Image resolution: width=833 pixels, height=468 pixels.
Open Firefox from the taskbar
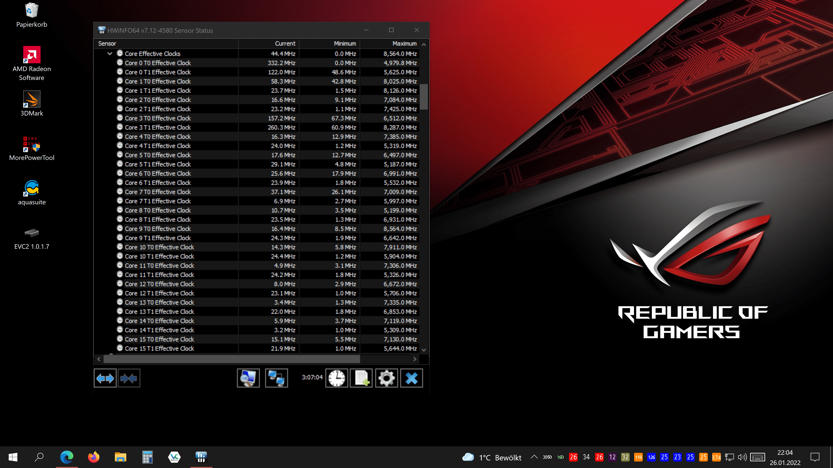point(94,457)
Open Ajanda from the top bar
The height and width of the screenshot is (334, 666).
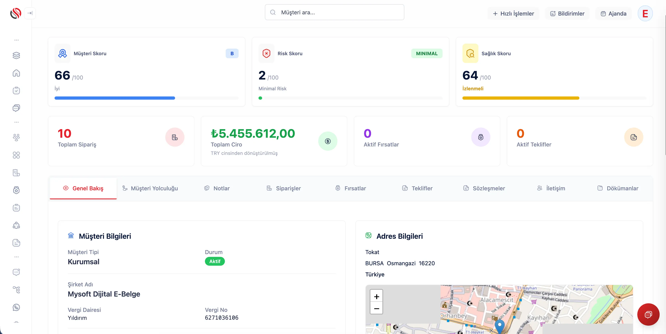point(614,13)
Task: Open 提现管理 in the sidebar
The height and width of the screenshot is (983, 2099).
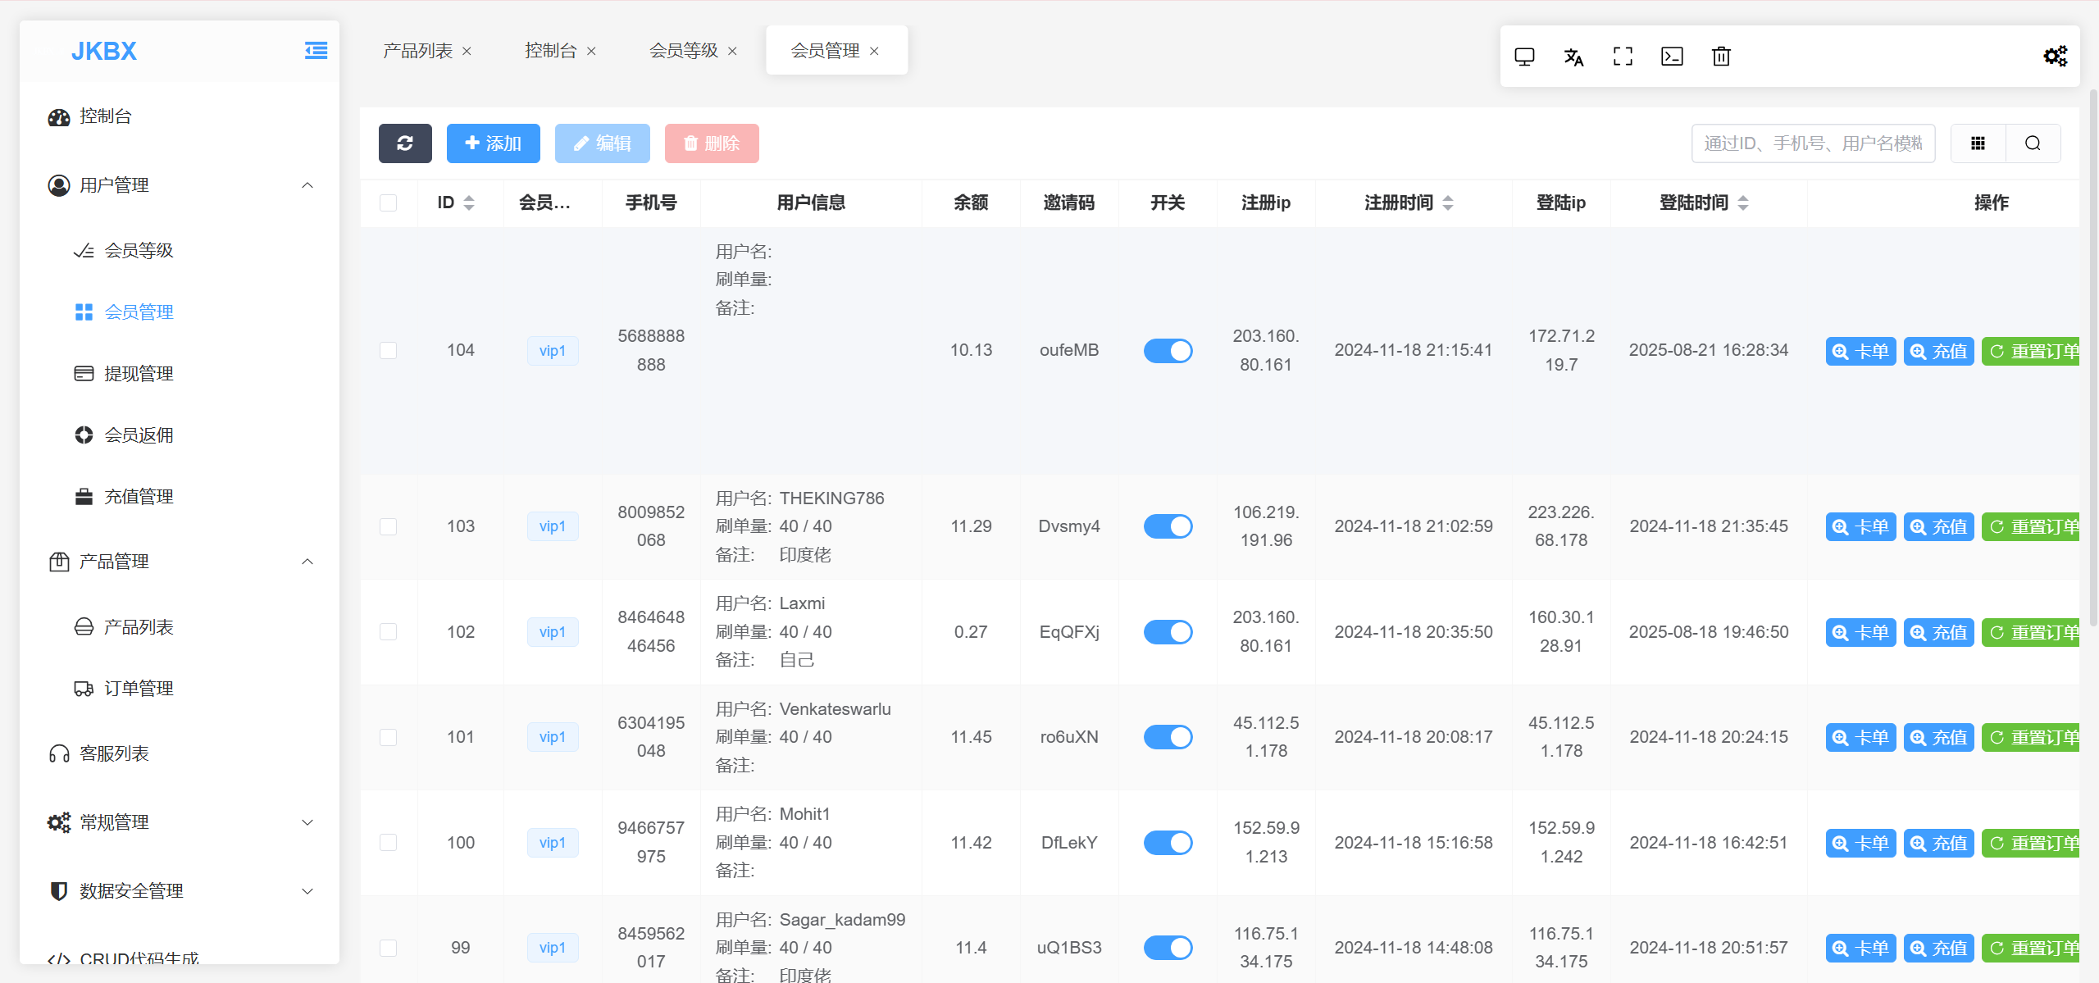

.....

| What the task asks |
Each line from the one with "Open Firefox from the taskbar" to the end of the material needs to be output word for word, with no picture included.

| Solution for this problem |
Open Firefox from the taskbar
point(94,457)
Open Ajanda from the top bar
The height and width of the screenshot is (334, 666).
point(614,13)
Task: Open 提现管理 in the sidebar
The height and width of the screenshot is (983, 2099).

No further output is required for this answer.